@(Cabinet)[ml_general_code|soft_engineering]

date = "2015-12-03"

Test-Driven Machine Learning, Ch1

largely taken from the book, [Test-Driven Machine Learning]

Kent Beck says there are two rules in TDD:

  • Don't write a line of new code unless you first have a failing automated test
  • Eliminate duplication

as the mantra of TDD: "Red, Green, Refactor."

More concretely, TDD has the following 3 processes:

  • The writing of code to detect the intended behavioral change.
  • A rapid iteration cycle that produces working software after each iteration.
  • Clear definitions of what a bug is. If a test is not failing but a bug is found, it is not a bug. It is a new feature.
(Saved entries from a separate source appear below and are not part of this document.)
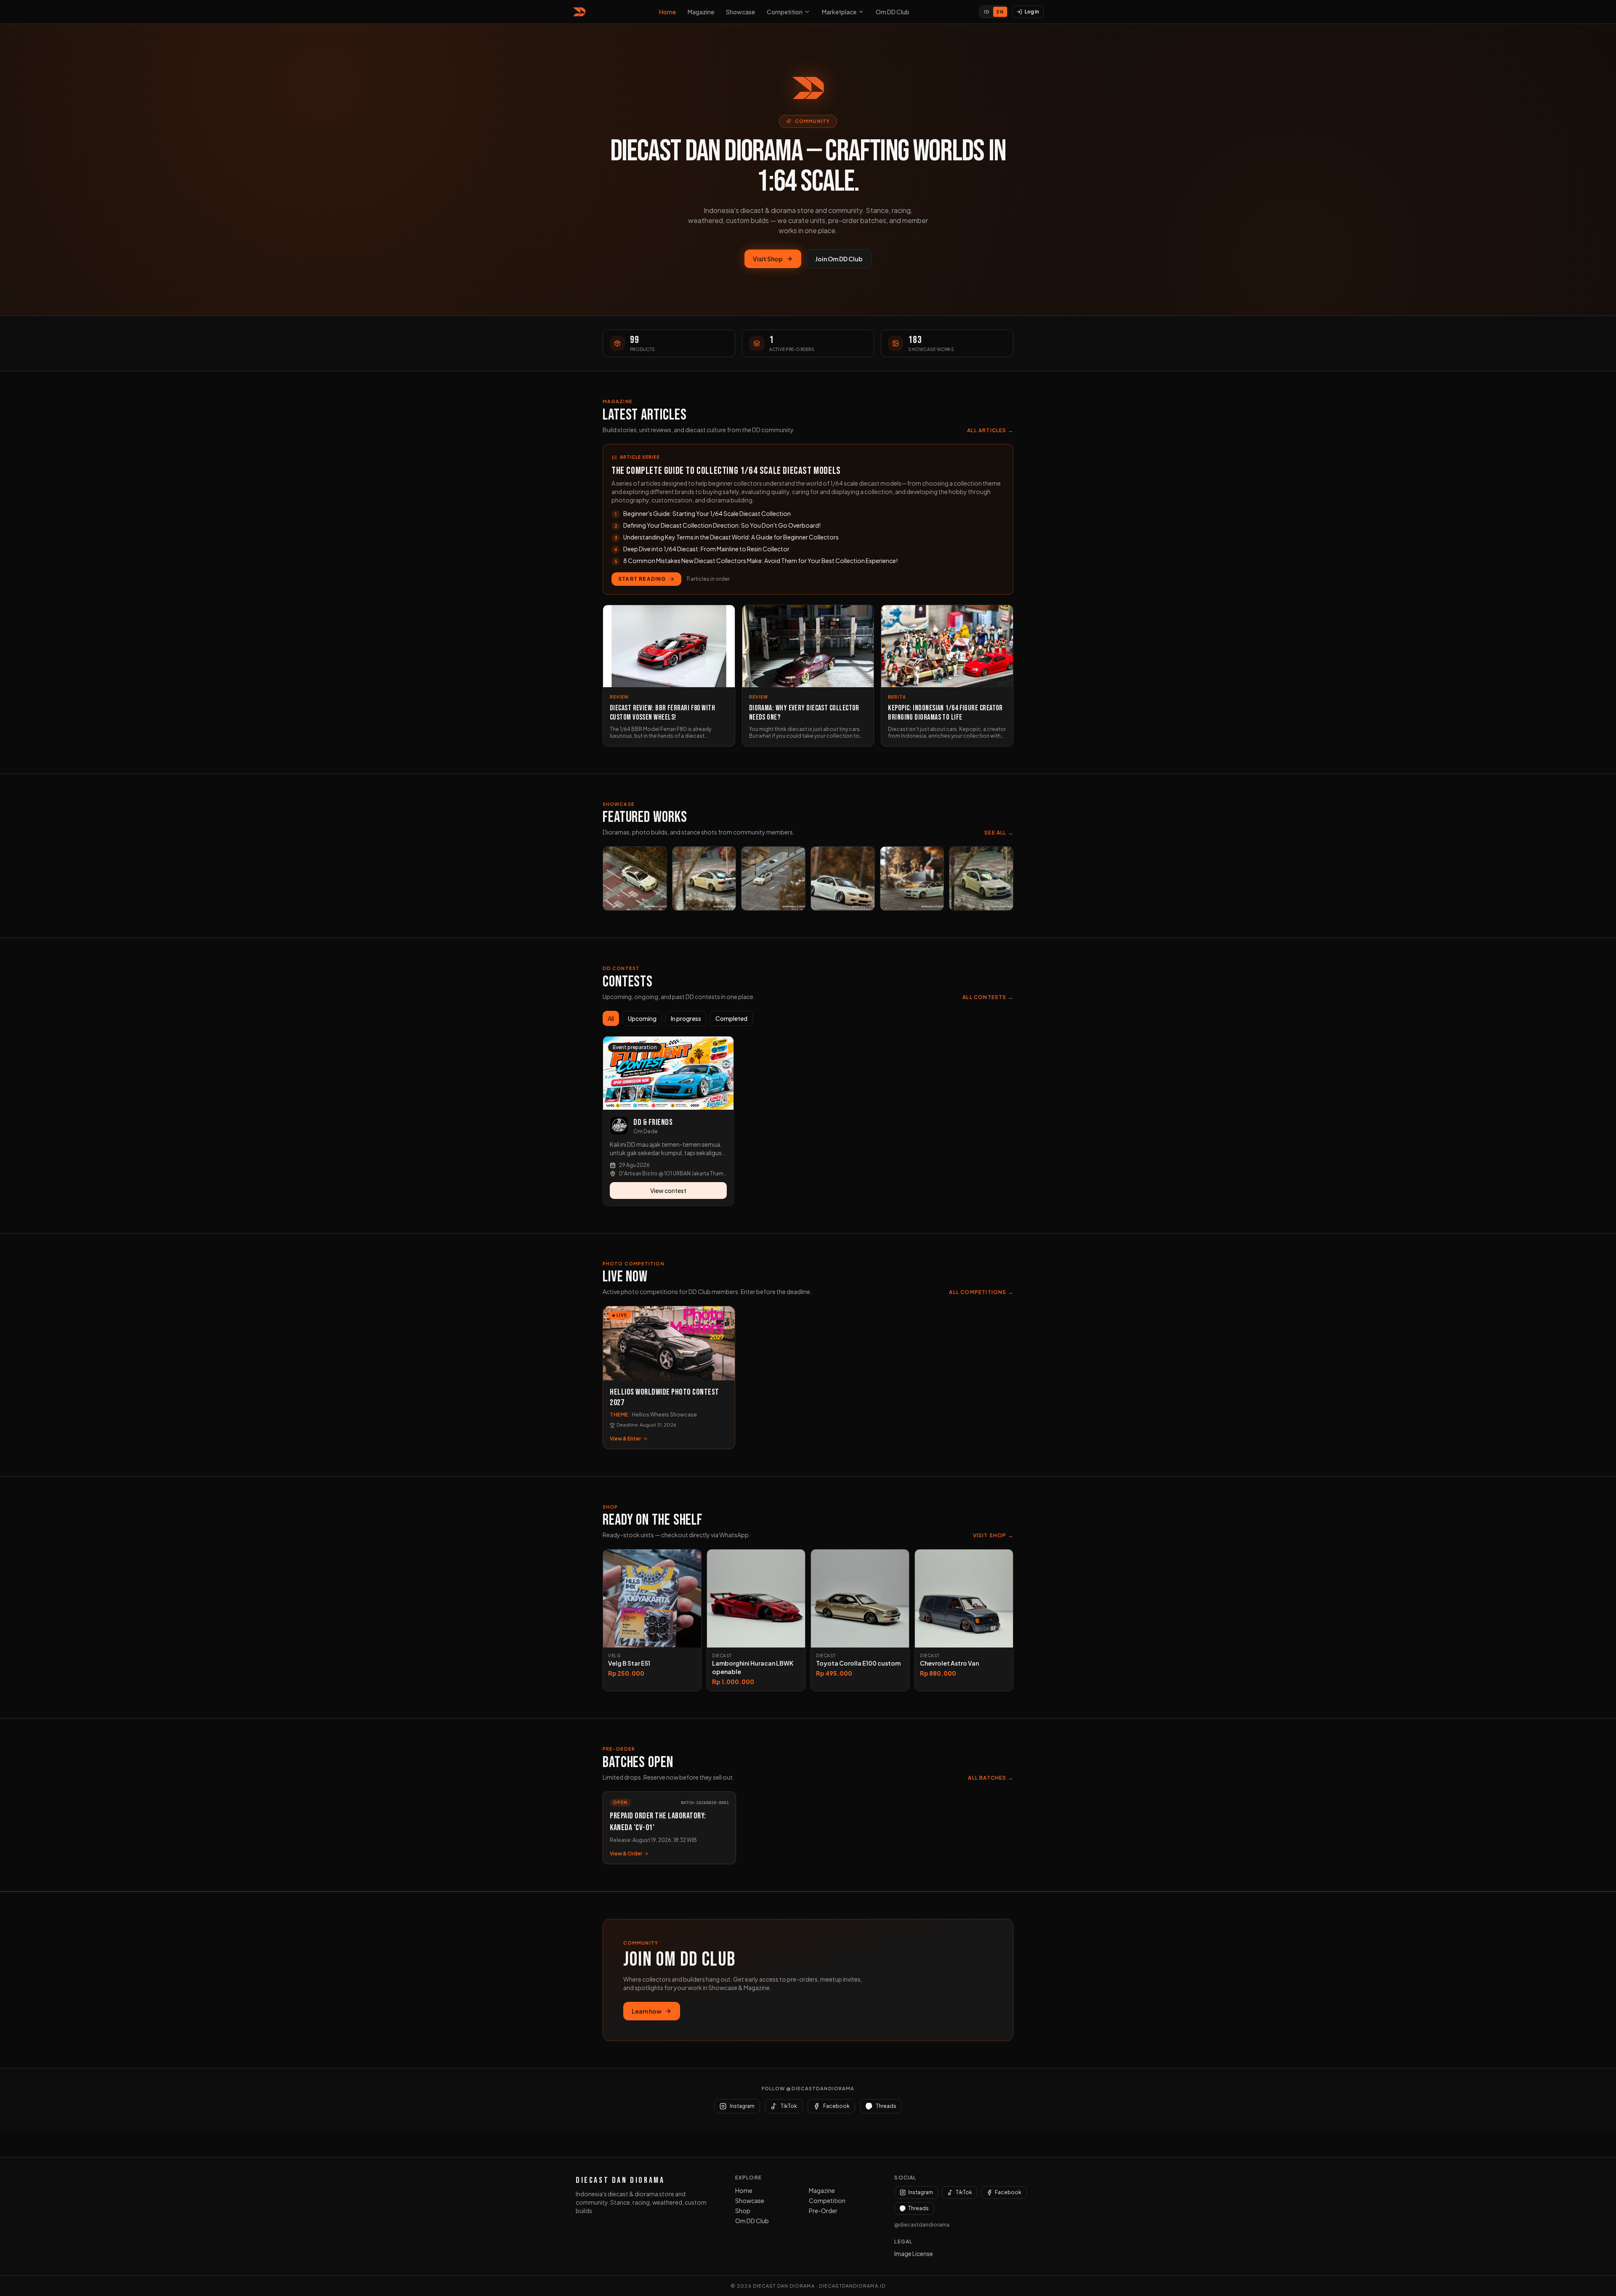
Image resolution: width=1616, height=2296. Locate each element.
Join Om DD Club (839, 259)
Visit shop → (993, 1535)
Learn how (647, 2011)
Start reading (642, 579)
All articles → (990, 430)
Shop (742, 2210)
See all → (998, 832)
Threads (918, 2208)
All (611, 1018)
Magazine (701, 12)
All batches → (990, 1778)
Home (667, 12)
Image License (913, 2253)
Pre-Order (823, 2210)
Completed (731, 1018)
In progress (686, 1018)
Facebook (1008, 2192)
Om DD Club (892, 12)
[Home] (580, 12)
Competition (785, 12)
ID (987, 11)
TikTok (964, 2192)
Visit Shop (768, 259)
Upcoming (642, 1018)
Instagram (920, 2192)
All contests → (987, 997)
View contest (668, 1190)
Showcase (740, 12)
TDD can and does operate at many different levels of the software under development. Tests can be written against functions and methods, entire classes, programs, web services, neural networks and whole machine learning pipelines.

The TDD cycle

Red Create a failing test. We need to know what failure looks like.

At the highest level in machine learning, this might be a baseline test where baseline is a "better than random" test.
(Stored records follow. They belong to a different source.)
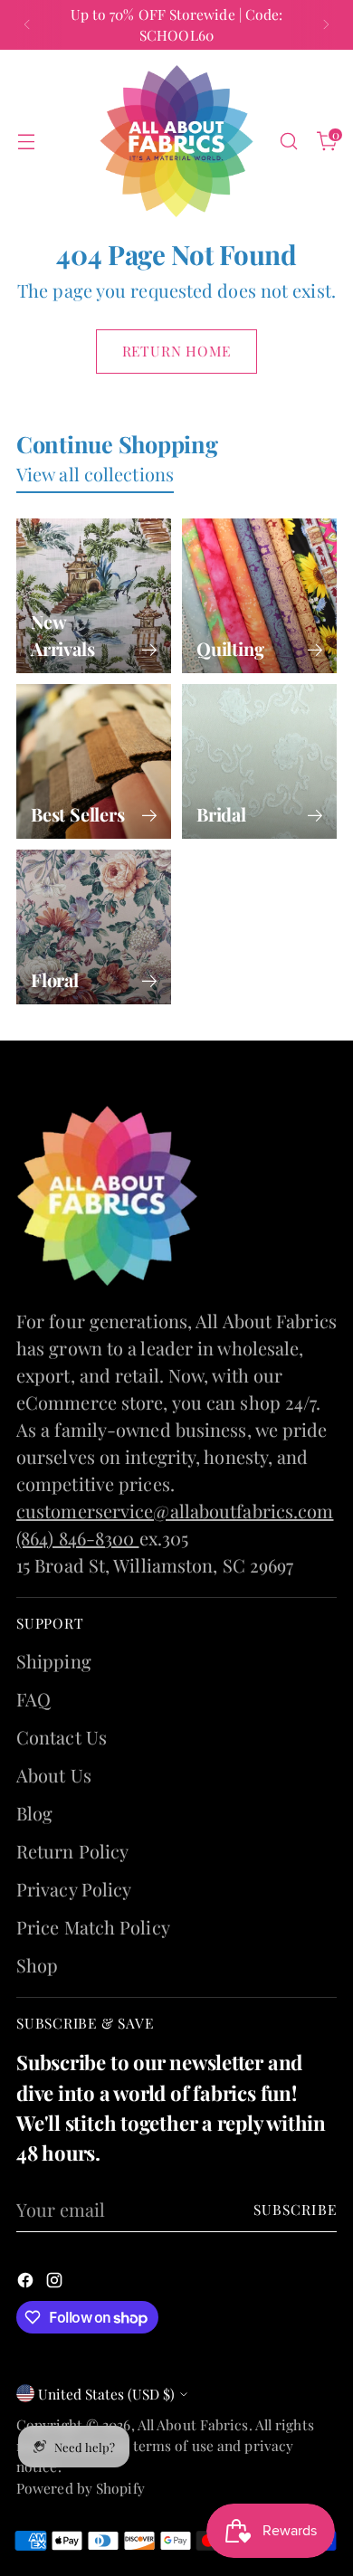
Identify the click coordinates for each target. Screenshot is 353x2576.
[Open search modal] (288, 141)
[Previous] (27, 25)
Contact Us (61, 1737)
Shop (37, 1965)
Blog (34, 1813)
Green After you have established a failing test, you can start working to get it green.

Just slap something together. You will be able to fix the issues in the next step.

Refactor Refactor specifically means to change your software without affecting its behavior.

Behavior-driven development

BDD is the addition of business concerns to the technical concerns more typical of TDD.

Dan North noticed some issues with TDD:

  • People had a hard time understanding what they should test next.
  • Deciding what to name a test could be difficult.
  • How much to test in a single test always seemed arbitrary.

Simply put, BDD is about writing our tests in such a way that they will tell us the kind of behavior change they affect. A good litmus test might be asking oneself if the test you are writing would be worth explaining to a business stakeholder (or rubber duck...). It follows a structure of Given, When, Then. A concrete example could be: "Given an empty dataset when the classifier is trained, it should then throw an invalid operation exception".

The BDD adherents tend to use specialized tools to make the language and test result reports be as accessible to business stakeholders as possible. It turns out that this extra elegance is typically used so little that it doesn't seem worthwhile.